Addressing these problems were often a precondition to children opening up and understanding more about the sexual exploitation they had also experienced.
Rebecca, a Protect & Respect practitioner from Prestatyn said: “I had been working with a young girl at risk of CSE for the past six months, but progress had been slow and she had cancelled most of the sessions I organised.
“However, when she texted me out of the blue one morning it signalled she was now willing to engage. Despite having a full diary of prior commitments and her being an hour’s drive away, I knew it was vital to take this opportunity to meet her as it was so rare for her to reach out. That day she disclosed her abuse.”

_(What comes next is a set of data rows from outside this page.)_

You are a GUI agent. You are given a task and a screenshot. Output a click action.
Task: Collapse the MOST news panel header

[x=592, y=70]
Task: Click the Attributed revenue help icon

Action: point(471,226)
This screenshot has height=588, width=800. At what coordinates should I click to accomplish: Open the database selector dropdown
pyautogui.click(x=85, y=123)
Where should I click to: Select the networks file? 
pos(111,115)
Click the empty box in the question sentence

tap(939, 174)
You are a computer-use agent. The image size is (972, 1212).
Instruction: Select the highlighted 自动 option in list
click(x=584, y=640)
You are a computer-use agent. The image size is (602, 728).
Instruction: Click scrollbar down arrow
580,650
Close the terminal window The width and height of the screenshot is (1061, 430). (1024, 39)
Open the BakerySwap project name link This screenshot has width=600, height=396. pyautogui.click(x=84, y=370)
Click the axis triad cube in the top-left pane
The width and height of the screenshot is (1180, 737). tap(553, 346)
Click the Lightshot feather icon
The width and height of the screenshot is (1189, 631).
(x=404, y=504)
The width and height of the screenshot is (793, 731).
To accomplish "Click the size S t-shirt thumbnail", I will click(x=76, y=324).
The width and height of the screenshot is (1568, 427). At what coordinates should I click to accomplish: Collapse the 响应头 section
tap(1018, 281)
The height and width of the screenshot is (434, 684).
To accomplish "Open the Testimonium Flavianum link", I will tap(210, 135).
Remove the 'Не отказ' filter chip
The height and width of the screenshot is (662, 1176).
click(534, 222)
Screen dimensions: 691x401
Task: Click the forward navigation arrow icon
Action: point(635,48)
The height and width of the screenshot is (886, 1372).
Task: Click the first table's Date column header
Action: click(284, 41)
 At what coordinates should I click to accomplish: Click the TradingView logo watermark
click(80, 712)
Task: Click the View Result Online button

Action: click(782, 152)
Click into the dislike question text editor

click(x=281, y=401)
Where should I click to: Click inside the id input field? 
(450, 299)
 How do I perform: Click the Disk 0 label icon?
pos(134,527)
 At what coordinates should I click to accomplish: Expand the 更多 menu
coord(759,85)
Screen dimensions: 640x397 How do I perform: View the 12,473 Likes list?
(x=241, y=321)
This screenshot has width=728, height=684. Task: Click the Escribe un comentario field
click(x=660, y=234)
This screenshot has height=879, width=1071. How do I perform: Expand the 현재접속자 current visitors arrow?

One of the NSPCC service centres created an informal drop-in arrangement. This helped children and teenagers who had a lot going on in their lives and found it difficult to regularly attend weekly appointments.
Practitioners felt they needed to build a trusting and nurturing relationship with a child to help them understand what factors in their life may lead to an increased risk of them suffering CSE.
The danger they face could also be lowered if practitioners helped to provide young people access to a safe place to live away from potential perpetrators and offer them long-term therapeutic support.
Jon Brown, Head of Development and Impact at the NSPCC, said: “This evaluation has highlighted the importance of giving practitioners and the young people they are working with the time and space to build a close and trusting relationship.
“Services should be equipped to allow this to happen before they even start talking about child sexual exploitation.”
Protect & Respect, offered to those aged between 11 and 18, aims to help children and teenagers spot the signs of abuse, learn more about minimising risks, and understand what a healthy relationship is.
It is delivered in 15 areas across the country and is made up of one-to-one sessions, group work, multi-agency safeguarding work and advocacy support.
Those who access the service usually take part in the programme for six months, but during the evaluation it was found practitioners would regularly extend the sessions.
Building a relationship with some young people could take six months and they could continue working together for up to two years to reduce the risk of sexual exploitation.
In recognition of the fact that wider exploitation is connected to CSE the service will also support children who are experiencing, or are at risk of, all forms of exploitation.
Currently 90% of service-users are girls, so this will also help engage boys in the service who may be experiencing CSE but might otherwise be directed through a criminal justice route.